Posner also rejected the argument that the defendants were removing the painting to save Chicago from racial riots that the continued showing of the painting might have started, and in which it might have been destroyed. He found that Tillman herself threatened to burn the painting on the spot, and that there was no mob. In addition, the court found that because Nelson had not intended to provoke a riot, the First Amendment could still be used to protect his speech.

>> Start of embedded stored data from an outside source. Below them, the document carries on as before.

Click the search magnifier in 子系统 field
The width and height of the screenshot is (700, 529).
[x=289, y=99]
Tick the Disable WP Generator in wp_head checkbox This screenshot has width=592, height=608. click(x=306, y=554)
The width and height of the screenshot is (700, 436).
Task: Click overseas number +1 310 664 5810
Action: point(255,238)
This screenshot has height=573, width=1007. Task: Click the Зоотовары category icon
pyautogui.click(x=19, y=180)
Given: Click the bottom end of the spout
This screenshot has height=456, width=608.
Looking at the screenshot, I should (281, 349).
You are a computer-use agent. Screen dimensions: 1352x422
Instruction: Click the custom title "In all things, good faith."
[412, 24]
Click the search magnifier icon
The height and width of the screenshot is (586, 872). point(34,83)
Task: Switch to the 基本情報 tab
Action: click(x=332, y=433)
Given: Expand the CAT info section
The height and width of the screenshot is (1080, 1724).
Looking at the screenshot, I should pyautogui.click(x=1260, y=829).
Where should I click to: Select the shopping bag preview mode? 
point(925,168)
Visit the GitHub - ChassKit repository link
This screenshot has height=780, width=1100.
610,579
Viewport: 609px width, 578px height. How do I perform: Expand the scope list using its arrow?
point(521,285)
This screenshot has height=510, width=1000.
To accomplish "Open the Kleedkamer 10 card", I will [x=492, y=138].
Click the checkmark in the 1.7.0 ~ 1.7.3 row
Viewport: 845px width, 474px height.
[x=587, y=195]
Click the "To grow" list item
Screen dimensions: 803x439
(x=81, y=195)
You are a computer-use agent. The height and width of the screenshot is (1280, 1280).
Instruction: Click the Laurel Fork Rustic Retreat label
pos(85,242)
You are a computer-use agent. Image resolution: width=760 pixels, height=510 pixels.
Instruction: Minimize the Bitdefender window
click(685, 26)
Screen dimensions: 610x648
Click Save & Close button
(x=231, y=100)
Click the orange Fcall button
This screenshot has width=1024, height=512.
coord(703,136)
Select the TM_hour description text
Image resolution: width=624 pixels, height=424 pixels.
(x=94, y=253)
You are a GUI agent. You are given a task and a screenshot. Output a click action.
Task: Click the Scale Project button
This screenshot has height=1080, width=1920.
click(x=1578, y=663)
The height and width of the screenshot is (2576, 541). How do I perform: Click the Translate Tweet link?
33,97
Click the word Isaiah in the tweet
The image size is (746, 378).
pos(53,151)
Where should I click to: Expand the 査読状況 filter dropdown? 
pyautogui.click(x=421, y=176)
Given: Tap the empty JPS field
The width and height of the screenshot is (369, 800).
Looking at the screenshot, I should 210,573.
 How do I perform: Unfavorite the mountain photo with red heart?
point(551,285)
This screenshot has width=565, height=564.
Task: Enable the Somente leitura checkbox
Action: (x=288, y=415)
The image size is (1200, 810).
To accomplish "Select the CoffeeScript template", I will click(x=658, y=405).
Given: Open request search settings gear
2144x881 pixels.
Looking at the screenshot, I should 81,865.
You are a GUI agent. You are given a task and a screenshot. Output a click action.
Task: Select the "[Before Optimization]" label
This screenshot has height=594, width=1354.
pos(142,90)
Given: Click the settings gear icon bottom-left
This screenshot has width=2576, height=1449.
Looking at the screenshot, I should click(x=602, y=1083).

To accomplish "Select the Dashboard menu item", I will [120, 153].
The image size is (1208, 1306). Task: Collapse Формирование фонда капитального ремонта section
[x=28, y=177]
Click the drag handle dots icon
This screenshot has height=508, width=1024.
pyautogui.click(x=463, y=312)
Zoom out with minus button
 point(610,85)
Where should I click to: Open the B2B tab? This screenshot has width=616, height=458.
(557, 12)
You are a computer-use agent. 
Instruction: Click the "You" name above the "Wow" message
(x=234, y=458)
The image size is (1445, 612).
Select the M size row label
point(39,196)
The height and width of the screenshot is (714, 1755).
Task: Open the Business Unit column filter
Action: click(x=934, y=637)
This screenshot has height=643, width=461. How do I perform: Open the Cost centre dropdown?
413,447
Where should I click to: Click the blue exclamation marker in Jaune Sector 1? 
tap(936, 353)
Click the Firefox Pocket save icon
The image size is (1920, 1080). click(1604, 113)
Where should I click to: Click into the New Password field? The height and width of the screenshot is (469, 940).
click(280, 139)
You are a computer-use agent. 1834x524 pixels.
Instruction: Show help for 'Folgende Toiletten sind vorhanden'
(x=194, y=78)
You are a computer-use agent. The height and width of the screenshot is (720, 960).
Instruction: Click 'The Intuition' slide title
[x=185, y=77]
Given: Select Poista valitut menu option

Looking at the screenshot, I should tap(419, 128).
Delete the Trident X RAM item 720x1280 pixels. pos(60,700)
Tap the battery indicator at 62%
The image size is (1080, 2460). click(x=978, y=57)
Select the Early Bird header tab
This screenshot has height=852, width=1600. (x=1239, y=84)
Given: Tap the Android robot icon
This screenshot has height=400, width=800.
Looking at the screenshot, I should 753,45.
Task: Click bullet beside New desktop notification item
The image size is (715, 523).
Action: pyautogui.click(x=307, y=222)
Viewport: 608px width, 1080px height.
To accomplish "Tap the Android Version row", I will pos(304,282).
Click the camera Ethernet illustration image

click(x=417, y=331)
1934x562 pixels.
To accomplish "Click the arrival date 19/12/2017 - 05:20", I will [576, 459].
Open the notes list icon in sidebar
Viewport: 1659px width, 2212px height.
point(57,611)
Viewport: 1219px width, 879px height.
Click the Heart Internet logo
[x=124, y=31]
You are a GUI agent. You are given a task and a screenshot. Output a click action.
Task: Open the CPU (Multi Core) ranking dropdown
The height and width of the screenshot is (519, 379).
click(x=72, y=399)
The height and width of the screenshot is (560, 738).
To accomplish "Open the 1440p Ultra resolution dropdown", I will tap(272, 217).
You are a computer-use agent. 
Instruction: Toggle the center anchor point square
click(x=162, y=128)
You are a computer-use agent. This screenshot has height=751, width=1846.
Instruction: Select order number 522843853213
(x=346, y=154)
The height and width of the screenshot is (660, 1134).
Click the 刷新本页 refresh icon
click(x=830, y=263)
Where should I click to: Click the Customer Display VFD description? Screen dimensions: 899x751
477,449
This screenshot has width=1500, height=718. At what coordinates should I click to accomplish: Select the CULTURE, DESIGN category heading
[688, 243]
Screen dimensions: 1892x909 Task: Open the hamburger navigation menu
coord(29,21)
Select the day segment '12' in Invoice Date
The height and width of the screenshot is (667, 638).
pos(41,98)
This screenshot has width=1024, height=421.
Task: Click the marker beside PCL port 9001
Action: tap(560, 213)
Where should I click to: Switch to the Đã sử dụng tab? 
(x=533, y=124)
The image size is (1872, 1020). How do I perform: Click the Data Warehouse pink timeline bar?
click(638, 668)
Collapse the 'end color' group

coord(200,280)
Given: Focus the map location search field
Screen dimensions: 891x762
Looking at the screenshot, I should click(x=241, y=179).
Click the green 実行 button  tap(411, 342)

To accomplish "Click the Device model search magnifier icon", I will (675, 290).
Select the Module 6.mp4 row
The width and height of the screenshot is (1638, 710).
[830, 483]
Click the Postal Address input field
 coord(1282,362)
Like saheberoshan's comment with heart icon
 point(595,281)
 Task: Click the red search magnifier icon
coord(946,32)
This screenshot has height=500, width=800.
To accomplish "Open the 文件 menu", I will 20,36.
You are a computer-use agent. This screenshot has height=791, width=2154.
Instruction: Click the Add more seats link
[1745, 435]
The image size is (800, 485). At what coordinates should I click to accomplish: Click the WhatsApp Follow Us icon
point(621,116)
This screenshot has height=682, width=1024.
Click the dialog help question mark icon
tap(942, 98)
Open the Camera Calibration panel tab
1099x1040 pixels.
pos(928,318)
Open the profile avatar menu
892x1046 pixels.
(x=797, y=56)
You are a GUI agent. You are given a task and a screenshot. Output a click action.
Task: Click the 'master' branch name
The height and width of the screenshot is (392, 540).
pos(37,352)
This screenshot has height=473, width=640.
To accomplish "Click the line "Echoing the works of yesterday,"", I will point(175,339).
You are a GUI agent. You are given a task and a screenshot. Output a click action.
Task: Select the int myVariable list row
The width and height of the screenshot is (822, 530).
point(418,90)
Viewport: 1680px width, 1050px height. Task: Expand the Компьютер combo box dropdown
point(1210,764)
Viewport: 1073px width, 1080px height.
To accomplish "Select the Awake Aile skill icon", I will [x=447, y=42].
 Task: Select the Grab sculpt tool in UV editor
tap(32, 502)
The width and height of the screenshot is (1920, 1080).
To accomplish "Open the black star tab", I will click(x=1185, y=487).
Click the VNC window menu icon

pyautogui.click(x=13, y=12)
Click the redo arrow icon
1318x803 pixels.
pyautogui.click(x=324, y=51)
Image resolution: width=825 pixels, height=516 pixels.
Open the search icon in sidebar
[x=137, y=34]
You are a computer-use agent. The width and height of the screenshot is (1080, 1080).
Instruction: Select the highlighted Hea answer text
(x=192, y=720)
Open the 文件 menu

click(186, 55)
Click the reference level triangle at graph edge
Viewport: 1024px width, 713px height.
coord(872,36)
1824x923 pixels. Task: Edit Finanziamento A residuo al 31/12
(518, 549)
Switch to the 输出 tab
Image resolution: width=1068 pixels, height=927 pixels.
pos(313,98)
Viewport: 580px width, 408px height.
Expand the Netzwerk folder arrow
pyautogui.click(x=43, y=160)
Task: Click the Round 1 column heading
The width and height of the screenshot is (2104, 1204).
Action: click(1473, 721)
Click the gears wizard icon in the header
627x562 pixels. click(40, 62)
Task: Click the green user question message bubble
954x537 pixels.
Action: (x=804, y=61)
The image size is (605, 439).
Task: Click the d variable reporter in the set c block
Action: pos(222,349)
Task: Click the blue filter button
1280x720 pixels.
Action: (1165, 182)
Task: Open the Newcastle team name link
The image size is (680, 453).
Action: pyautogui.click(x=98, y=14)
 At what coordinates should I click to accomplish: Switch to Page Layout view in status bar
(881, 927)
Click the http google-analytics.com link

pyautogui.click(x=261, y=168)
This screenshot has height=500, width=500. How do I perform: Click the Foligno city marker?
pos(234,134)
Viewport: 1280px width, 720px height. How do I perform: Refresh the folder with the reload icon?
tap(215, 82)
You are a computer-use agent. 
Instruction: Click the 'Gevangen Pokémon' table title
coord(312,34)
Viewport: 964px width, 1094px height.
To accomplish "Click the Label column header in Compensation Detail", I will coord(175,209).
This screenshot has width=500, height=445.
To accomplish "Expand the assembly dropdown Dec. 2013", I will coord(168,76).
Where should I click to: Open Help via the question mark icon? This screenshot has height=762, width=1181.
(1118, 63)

The appellate court also faulted the district judge for allowing "more than a year and a half elapsed before the filing and disposition of the motions for summary judgment". Posner noted in his opinion that "the governing principles are clear, the facts have been explored exhaustively, and the defendants should be aware that efforts to mount a last-ditch, no-holds-barred defense may simply increase their liability for the plaintiff's attorney's fees under 42 U.S.C. § 1988." He then affirmed the district court's decision.

=== Settlement and aftermath ===
On September 20, 1994, the city and the ACLU reached a settlement. The ACLU agreed to drop claims against the city and Superintendent LeRoy Martin. In return, the city of Chicago agreed to pay Nelson and the ACLU $95,000 (1994, ) for damage to the painting and to issue police procedures about what materials protected by the First Amendment may be seized. The elected officials also agreed not to appeal the district court's ruling. Left unresolved were the hundreds of thousands of dollars of legal fees owed to lawyers defending Tillman, Rush and Streeter; by September 1994, $200,000 (1994, ) in fees were owed by Tillman alone. Earlier in the year, the City Council's Finance Committee voted against paying for the aldermen's legal fees. The vote split along racial lines, 12 to 8.

Grossman stated that the relatively small settlement showed that Nelson had proceeded with the lawsuit "on a matter of principle". Tillman, however, called the settlement a "great victory", saying, "we didn't admit to anything, all the charges were dropped, we're not paying anything (in damages), and we preserve our rights to pursue efforts to have our legal fees paid". At the time the lawsuit was settled, Nelson did not issue any statements. The Chicago Tribune reported that he was employed as an advertising artist at an undisclosed firm; he continued to paint in his free time. As of 1994, the painting had not been sold, exhibited, or repaired after the incident.